## Data under study
□ □ □ □

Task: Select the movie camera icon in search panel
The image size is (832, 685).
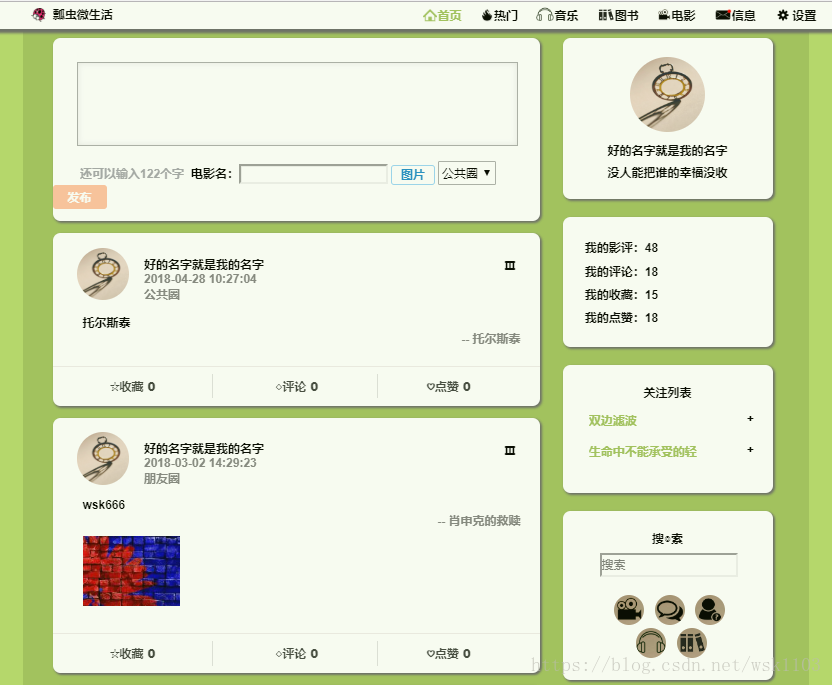Action: (x=628, y=610)
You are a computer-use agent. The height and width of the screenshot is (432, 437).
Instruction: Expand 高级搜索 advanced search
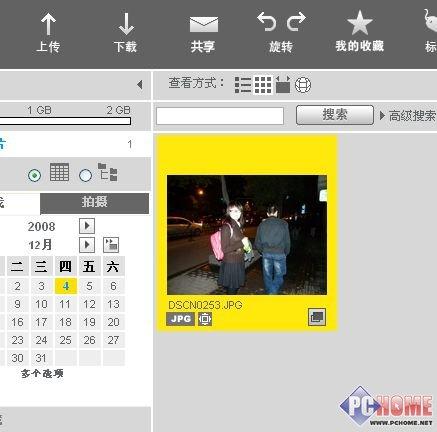click(x=408, y=116)
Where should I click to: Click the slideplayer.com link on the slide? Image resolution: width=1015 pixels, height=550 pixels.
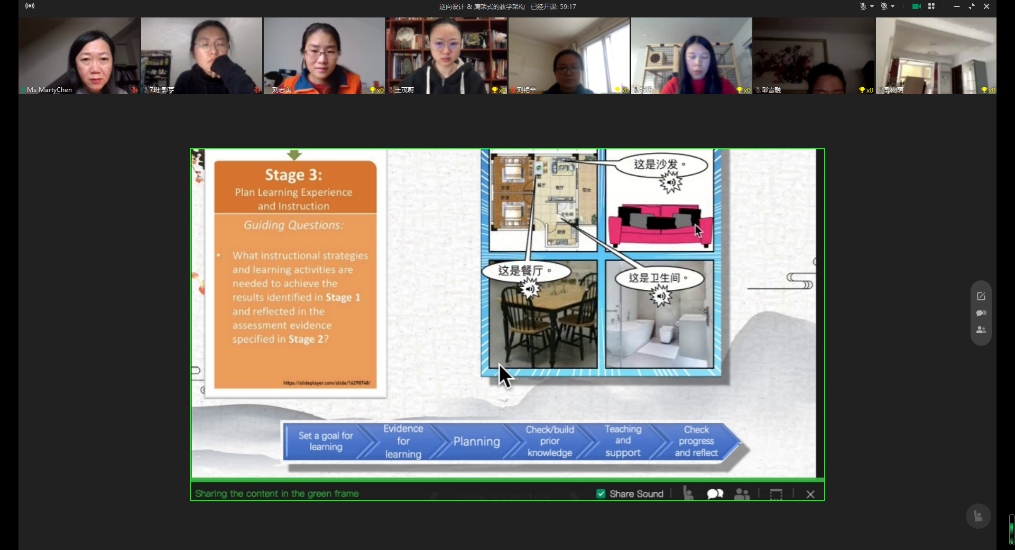tap(326, 383)
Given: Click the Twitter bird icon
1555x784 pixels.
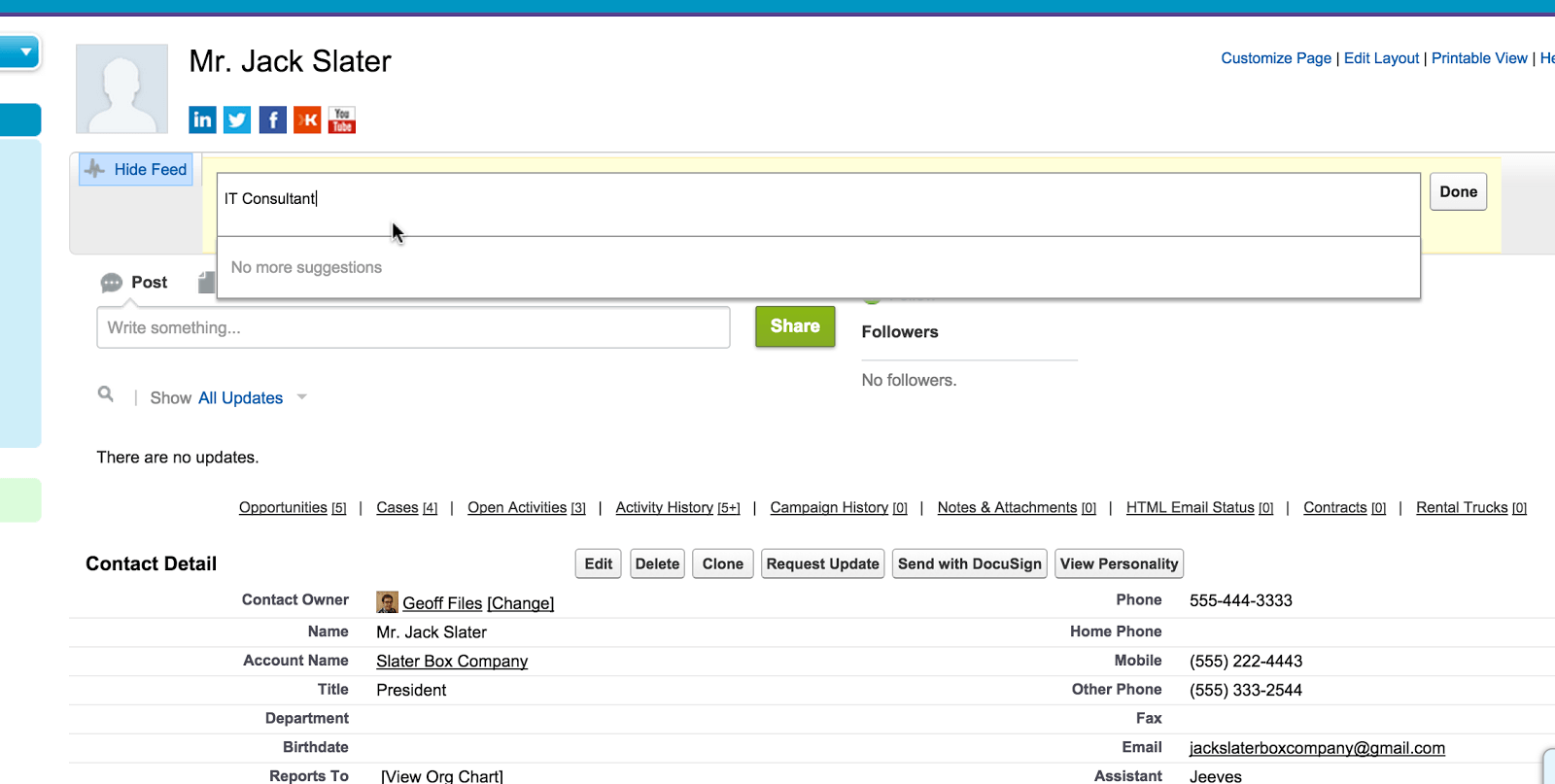Looking at the screenshot, I should click(237, 119).
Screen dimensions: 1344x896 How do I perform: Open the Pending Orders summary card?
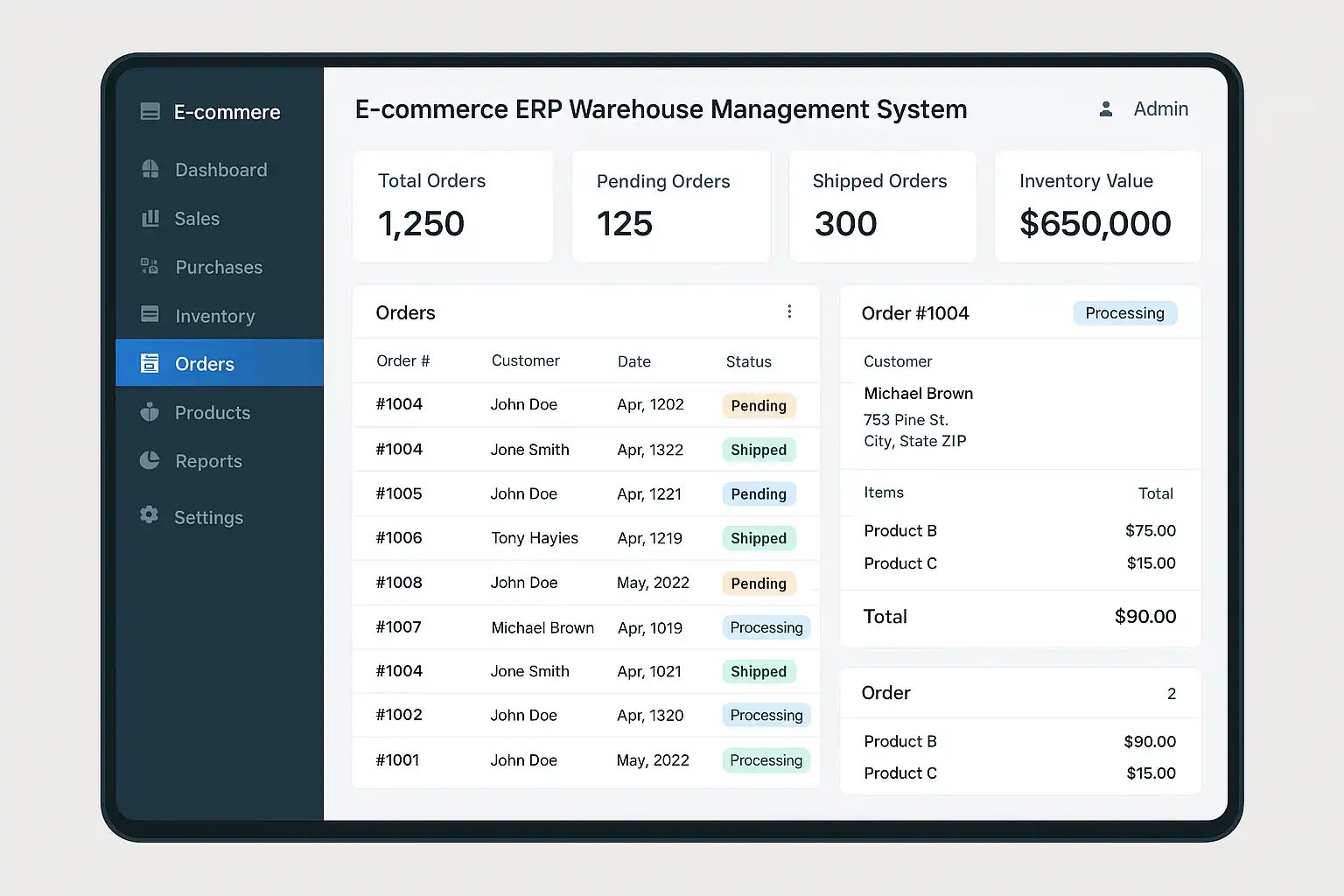[671, 206]
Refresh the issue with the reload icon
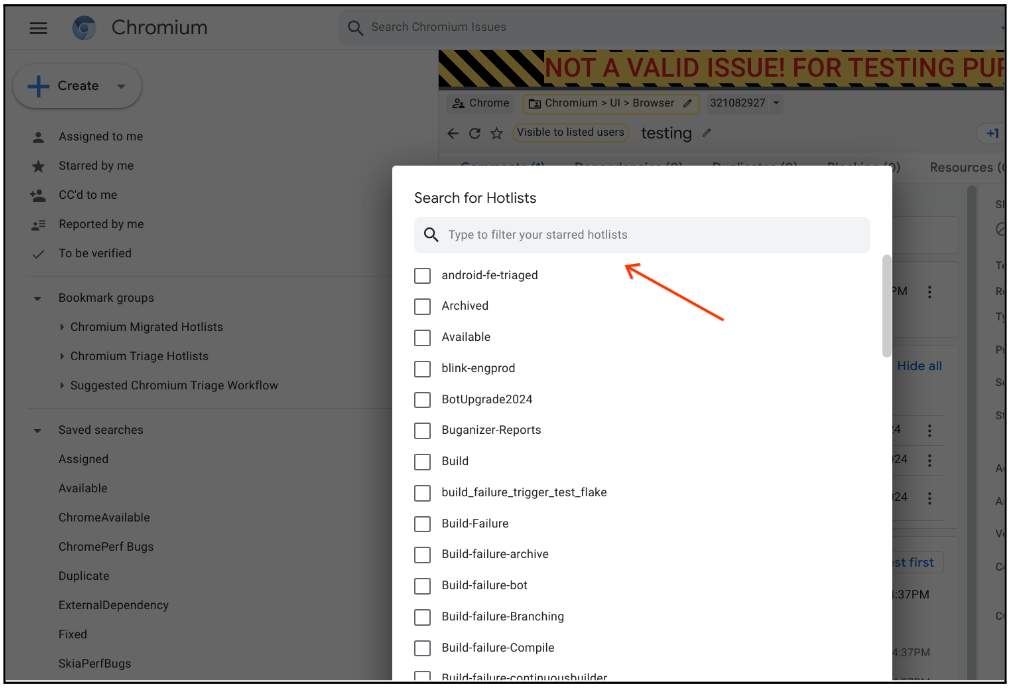Viewport: 1010px width, 689px height. [474, 133]
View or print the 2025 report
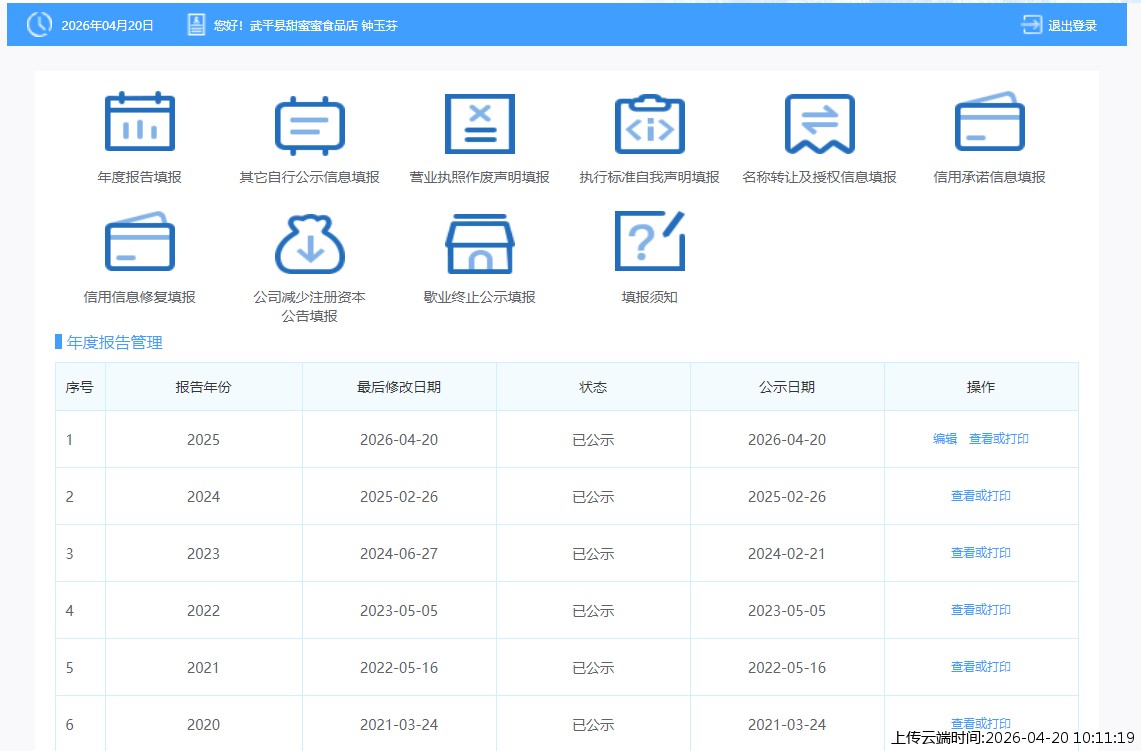Screen dimensions: 1141x751 click(x=998, y=439)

□ □ □ □

Write out exactly the lines from the one containing "Where should I" through the end of the entries, both included. Pictures are not copied.

Where should I click to: Click the slideplayer.com link on the slide? Image resolution: width=1015 pixels, height=550 pixels.
tap(326, 383)
Given: Click the Twitter bird icon
1555x784 pixels.
Looking at the screenshot, I should click(237, 119).
Screen dimensions: 1344x896 How do I perform: Open the Pending Orders summary card?
[671, 206]
Refresh the issue with the reload icon
Viewport: 1010px width, 689px height. [474, 133]
View or print the 2025 report
Screen dimensions: 1141x751 click(x=998, y=439)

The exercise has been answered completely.